18Although an order may have been capable of being made based on special circumstances arising under s 4(b), I am by no means confident that the evidence before the sentencing court entitled her Honour to make an order for a finding of special circumstances under s 4(a). I am far from confident that Dr Rowe's "diagnosis" of attention deficit disorder necessarily satisfied the definition of "disability" in the Anti-Discrimination Act. Nor was there evidence of vulnerability on account of the applicant's ADD, whatever its level of severity may have been.
19This is so for two reasons. First, I do not read the evidence as suggesting that the applicant would be vulnerable in an adult prison. Secondly, there was no evidence of the level of the applicant's ADD. The thrust of Dr Rowe's report was that ADD, coupled with significant alcohol consumption, had the likelihood of delivering "poor outcomes" for someone such as the applicant. What was being suggested was that medication and anger counselling, etc, would improve his self-regulation, control, attention and consequential thinking habits.
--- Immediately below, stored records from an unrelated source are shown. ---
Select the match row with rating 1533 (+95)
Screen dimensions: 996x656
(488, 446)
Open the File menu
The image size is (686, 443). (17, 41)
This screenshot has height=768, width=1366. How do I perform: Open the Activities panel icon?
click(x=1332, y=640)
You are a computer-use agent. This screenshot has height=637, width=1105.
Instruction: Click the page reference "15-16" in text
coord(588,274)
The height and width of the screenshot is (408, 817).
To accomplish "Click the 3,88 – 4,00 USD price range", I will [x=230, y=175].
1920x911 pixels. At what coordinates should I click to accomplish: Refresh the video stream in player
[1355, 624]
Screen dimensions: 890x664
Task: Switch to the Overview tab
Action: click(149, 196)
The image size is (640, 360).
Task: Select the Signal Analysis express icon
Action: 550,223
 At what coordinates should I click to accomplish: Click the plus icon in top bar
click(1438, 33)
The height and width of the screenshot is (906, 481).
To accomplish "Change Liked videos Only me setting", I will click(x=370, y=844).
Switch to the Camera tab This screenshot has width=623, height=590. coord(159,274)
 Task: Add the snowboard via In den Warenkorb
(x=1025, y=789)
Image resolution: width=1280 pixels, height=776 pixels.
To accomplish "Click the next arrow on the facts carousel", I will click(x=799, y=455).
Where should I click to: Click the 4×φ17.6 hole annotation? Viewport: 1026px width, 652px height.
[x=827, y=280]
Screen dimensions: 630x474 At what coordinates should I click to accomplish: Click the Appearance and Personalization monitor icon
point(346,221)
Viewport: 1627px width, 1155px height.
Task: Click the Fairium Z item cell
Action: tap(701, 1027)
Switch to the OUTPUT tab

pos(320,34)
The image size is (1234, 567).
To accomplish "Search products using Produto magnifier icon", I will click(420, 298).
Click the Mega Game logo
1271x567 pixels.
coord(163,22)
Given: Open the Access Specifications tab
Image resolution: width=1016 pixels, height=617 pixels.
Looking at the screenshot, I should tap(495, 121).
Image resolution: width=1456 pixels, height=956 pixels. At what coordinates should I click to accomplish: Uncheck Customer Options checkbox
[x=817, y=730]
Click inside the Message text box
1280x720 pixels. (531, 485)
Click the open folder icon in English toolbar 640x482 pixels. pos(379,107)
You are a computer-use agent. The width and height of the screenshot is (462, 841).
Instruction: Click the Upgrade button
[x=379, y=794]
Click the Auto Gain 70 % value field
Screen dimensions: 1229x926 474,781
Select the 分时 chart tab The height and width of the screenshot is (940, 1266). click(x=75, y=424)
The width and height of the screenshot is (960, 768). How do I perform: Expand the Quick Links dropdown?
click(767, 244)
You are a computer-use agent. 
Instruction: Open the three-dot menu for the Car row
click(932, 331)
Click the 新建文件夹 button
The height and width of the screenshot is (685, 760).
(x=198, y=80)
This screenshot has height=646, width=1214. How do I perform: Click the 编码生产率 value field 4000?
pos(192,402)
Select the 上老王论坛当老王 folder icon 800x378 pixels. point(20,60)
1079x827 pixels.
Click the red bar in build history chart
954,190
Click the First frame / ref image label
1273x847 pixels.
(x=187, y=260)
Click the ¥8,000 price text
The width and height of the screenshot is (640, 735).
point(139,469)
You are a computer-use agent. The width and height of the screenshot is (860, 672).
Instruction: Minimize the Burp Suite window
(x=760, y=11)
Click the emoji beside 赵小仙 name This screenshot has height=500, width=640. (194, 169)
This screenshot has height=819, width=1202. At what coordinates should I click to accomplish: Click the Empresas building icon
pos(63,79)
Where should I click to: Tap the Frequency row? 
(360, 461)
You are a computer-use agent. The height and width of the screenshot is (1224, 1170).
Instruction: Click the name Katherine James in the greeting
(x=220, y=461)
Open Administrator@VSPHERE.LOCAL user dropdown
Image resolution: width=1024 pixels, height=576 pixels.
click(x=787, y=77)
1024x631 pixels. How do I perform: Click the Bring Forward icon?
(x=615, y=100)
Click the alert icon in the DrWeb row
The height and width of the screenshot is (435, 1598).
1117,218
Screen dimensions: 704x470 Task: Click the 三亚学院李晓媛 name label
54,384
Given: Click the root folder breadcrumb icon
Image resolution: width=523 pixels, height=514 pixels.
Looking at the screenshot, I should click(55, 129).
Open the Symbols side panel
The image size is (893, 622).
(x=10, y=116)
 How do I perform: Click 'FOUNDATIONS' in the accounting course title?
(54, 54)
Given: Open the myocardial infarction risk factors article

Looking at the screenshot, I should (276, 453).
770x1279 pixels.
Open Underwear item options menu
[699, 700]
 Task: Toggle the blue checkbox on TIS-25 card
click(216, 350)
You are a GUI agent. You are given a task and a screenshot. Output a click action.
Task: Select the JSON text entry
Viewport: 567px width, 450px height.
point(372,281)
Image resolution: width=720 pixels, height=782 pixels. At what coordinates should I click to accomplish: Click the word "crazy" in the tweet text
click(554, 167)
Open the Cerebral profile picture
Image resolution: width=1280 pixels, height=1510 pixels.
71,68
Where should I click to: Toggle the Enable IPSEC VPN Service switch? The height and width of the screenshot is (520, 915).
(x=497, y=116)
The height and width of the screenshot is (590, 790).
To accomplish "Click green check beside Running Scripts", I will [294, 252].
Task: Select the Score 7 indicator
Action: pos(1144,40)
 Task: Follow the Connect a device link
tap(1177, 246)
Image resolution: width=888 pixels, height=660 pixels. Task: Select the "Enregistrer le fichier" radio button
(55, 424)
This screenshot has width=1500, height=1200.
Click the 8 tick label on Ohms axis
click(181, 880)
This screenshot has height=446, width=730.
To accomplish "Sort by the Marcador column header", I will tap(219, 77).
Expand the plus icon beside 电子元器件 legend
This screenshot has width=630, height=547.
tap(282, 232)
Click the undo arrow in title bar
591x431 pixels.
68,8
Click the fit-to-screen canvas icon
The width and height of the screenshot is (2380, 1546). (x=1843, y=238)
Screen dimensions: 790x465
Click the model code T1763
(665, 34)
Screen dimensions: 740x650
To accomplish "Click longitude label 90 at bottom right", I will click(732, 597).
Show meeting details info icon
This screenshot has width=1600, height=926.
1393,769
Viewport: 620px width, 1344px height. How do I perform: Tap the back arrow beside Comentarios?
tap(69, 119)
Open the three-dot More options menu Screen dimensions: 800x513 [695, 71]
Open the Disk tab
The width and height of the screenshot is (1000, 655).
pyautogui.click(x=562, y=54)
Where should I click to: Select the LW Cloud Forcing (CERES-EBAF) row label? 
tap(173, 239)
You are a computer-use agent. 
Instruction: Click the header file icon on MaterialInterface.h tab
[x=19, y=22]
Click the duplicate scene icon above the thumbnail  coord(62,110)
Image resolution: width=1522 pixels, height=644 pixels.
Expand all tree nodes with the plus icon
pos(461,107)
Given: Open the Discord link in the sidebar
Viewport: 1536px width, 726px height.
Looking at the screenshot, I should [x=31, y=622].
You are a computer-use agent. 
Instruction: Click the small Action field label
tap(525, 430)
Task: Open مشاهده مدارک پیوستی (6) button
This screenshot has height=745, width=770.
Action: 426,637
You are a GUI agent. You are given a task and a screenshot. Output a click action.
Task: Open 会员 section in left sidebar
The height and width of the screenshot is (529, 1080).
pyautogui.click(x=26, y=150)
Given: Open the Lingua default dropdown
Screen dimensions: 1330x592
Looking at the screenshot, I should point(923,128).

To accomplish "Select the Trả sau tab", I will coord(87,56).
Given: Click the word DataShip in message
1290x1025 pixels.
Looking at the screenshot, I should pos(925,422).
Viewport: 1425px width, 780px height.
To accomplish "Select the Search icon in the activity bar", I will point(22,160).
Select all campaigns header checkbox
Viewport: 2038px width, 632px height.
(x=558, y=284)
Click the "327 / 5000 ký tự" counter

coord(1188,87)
Moreover, I am by no means satisfied that this previously undiagnosed and untreated ADD condition necessarily met the definition in the anti-discrimination legislation. Dr Rowe principally relied on the condition, whatever its severity or lack of it, to minimise the applicant's culpability in the commission of the offence. He did not address the issue raised by s 19(4)(a).
20One further matter requires comment: there is, it appears, a possible tension between Simpson J's remarks in her draft decision and the remarks of Howie J in TG v R [2010] NSWCCA 28.
21Simpson J makes two points. The first is that Howie J stated that "it would be an error for the Court to select a sentence solely for the purposes of avoiding a period in adult custody". Consequently, Simpson J has accordingly expressed the view that some limited weight can be given to the nature of the offender's custody in the present matter, although her Honour acknowledges that the sentence cannot be fashioned solely on the basis that such recognition is designed to avoid a period in adult custody.
22In one sense, it is not necessary for me to make any comment about this aspect of Simpson J's decision. That is because the re-sentencing exercise I favour will necessarily take the applicant's non-parole period well beyond the period of one year and nine months selected by Simpson J. The consequence of that will be that, so far as my decision is concerned, the applicant will be required, subject to the determinations of the correctional authorities, to spend a portion of his custodial time in an adult prison. Although it is not strictly necessary for me to say anything in those circumstances, I would simply add that there is a distinction, in my view, between taking into account conditions of custody such as protective custody when determining a sentence to be imposed and, on the other hand, imposing a sentence which has in contemplation a statute which prohibits a person from remaining in a juvenile detention centre unless the non-parole period is below a certain figure. In the latter situation, it would seem to me to be contrary to principle to select the shorter non-parole period even where that is merely one consideration and not the sole determinant: R v Zamagias [2002] NSWCCA 17 and TG v R per Howie J at [24]-[25]. At the very least, the impression will have been created that the sentence has been structured with an eye to avoiding the statutory outcome. This is not permissible: R v Zamagias [2002] NSWCCA 17.